I got off the bus as it came to a slow stop and as I walked past Burger King, the scent of greasy fast food filled my nostrils. The bus departed again, crawling along the road, leaving my sight, as it turned a sharp corner. An elderly man cut across my walking path to use the cash machine on the corner. As he walked towards it, I could see the growing disappointment on his face, to find it was out of order. I could now see more buses ahead of me, each turning and disappearing down the same road mine did. Employees of JD sports were stood outside smoking cigarettes. Another employee walked out of the large clothes shop and offered a co-worker a cigarette. The early daylight, reflecting off the blue packet, was a big giveaway that he was smoking Richmond Superkings. His friend shook his head to decline the offer and he slid the packet back into his trouser pocket. Rustling about in his inside jacket pocket, he asked his friend, “Do you have a lighter?” The friend then retrieved a cheap orange lighter from his coat, sparking a flame and protecting it from the lingering chill in the air.

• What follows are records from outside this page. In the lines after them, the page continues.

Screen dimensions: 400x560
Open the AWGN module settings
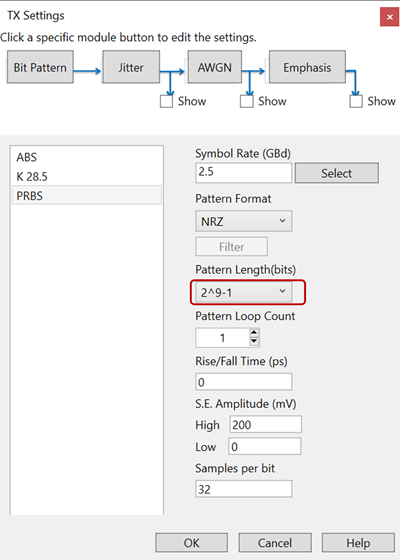click(215, 67)
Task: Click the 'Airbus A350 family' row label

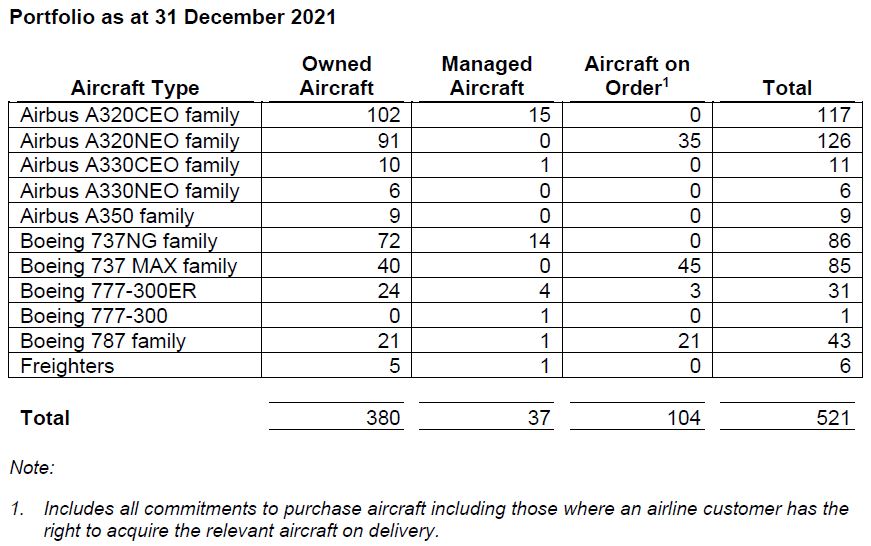Action: tap(107, 216)
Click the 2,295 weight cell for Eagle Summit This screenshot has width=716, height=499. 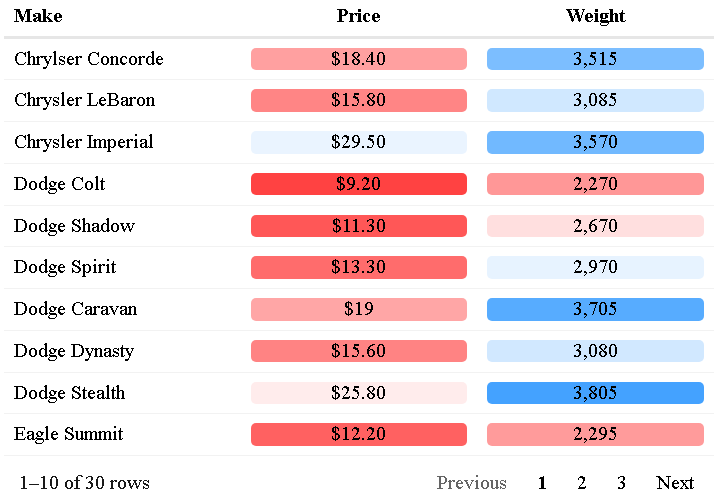click(595, 434)
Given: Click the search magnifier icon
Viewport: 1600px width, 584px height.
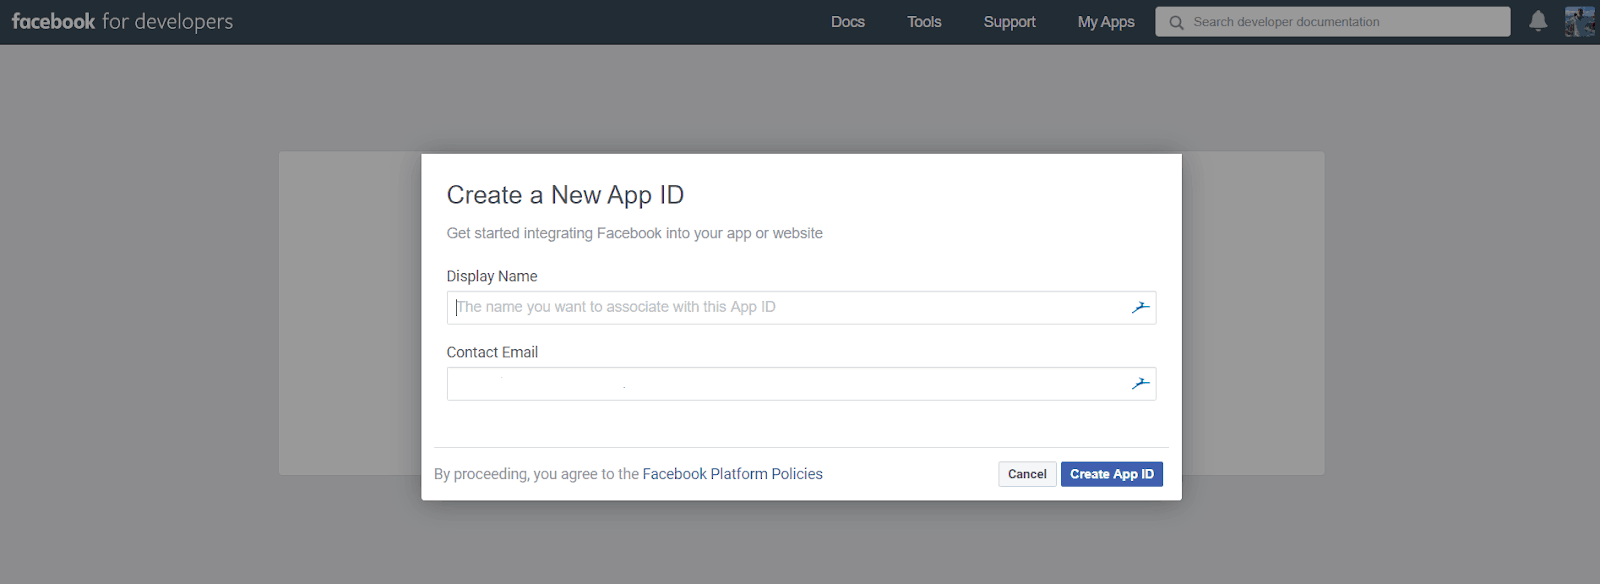Looking at the screenshot, I should [x=1176, y=22].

I stopped at a set of traffic lights and pressed the button to change the lights, so I could cross safely. A young man in a white Volkswagen Polo stopped for the red light. As I crossed, I looked into his car and saw him shabbily dressed and in need of a shave. “He must be late for work”, I thought to myself. The traffic lights changed to amber and he sped away. A smart business woman, who looked about twenty, was walking towards me on her mobile phone. It sounded like she was sorting an important business deal out, listing off huge numbers and figures, hurriedly and impatiently. She weaved her way past me and through the growing crowd of early morning hustle and bustle, everyone trying to reach their own destinations, caring little for barging into somebody.

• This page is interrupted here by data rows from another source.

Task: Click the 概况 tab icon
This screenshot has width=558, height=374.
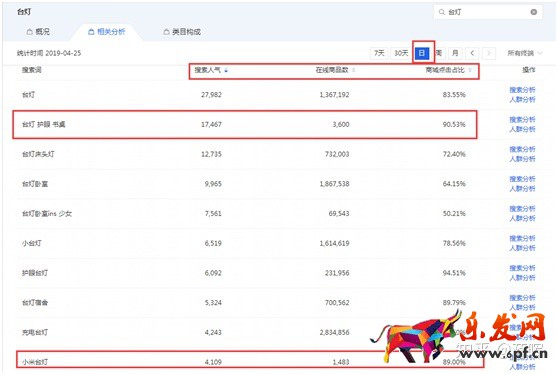Action: (30, 32)
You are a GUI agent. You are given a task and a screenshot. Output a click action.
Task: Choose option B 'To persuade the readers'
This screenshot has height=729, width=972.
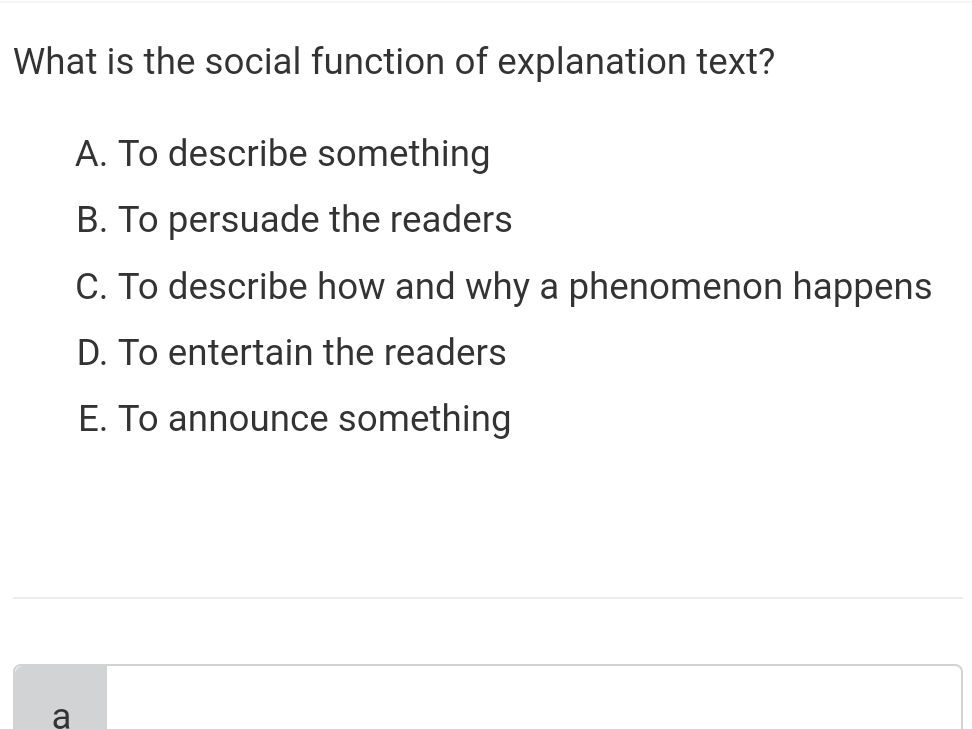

The only people I saw, that were not rushing were the homeless people. They were dotted around on various benches and in doorways of shops that had not yet opened. One woman had already propped herself up against a pillar, an old polystyrene cup set in front of her, hopeful of any spare change from the inner-city commuters. I saw another man still curled up under a dirty pile of blankets and sleeping bags, his faithful dog by his side. Accustomed to the daily noise, the tramp slept through it, his only disturbance was the pigeons, pecking at crumbs from the day before. As I continued walking, a group of noisy school children passed me, the boys pushing and shoving jokily, the girls squealing from the latest bit of gossip. They sent the pigeons flying into my path, as they darted to the safety of nearby chimney tops.